BEGIN PROVIDED MATERIAL

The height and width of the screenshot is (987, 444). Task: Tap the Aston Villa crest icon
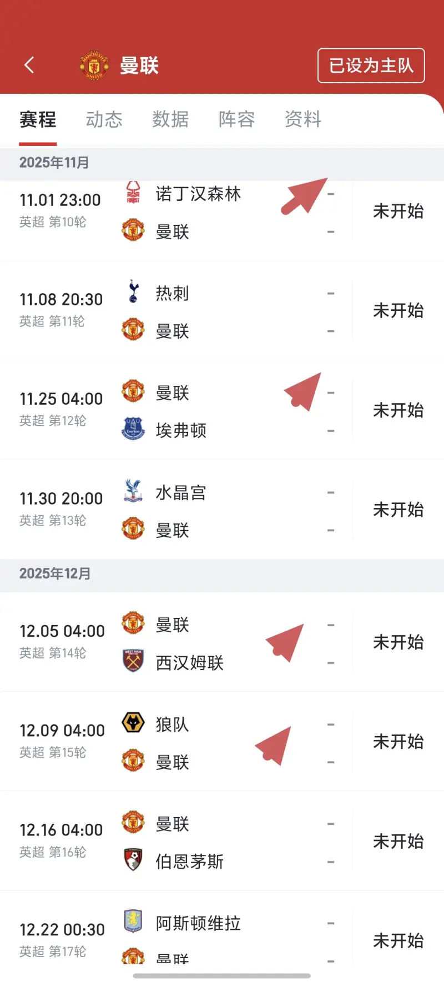pos(133,921)
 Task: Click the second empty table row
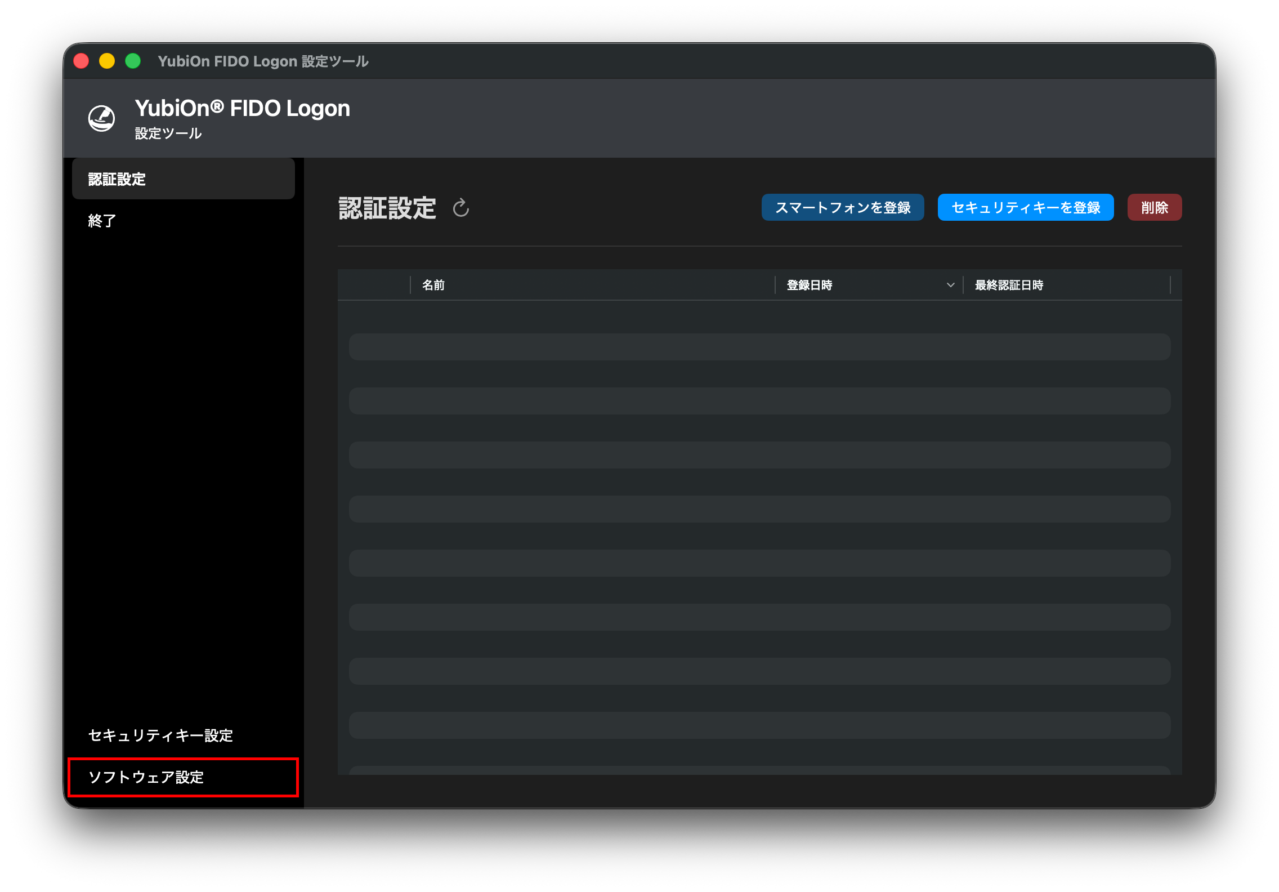pyautogui.click(x=759, y=401)

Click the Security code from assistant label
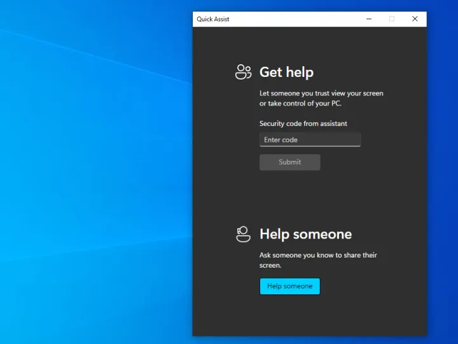point(303,123)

END PROVIDED MATERIAL

• TASK TO CARRY OUT:
An exact copy of every line above, minus the pictures, is the required output.

• SOLUTION FOR THIS PROBLEM:
The height and width of the screenshot is (987, 444). Task: Tap the Aston Villa crest icon
pos(133,921)
 Task: Click the second empty table row
pyautogui.click(x=759, y=401)

Click the Security code from assistant label
point(303,123)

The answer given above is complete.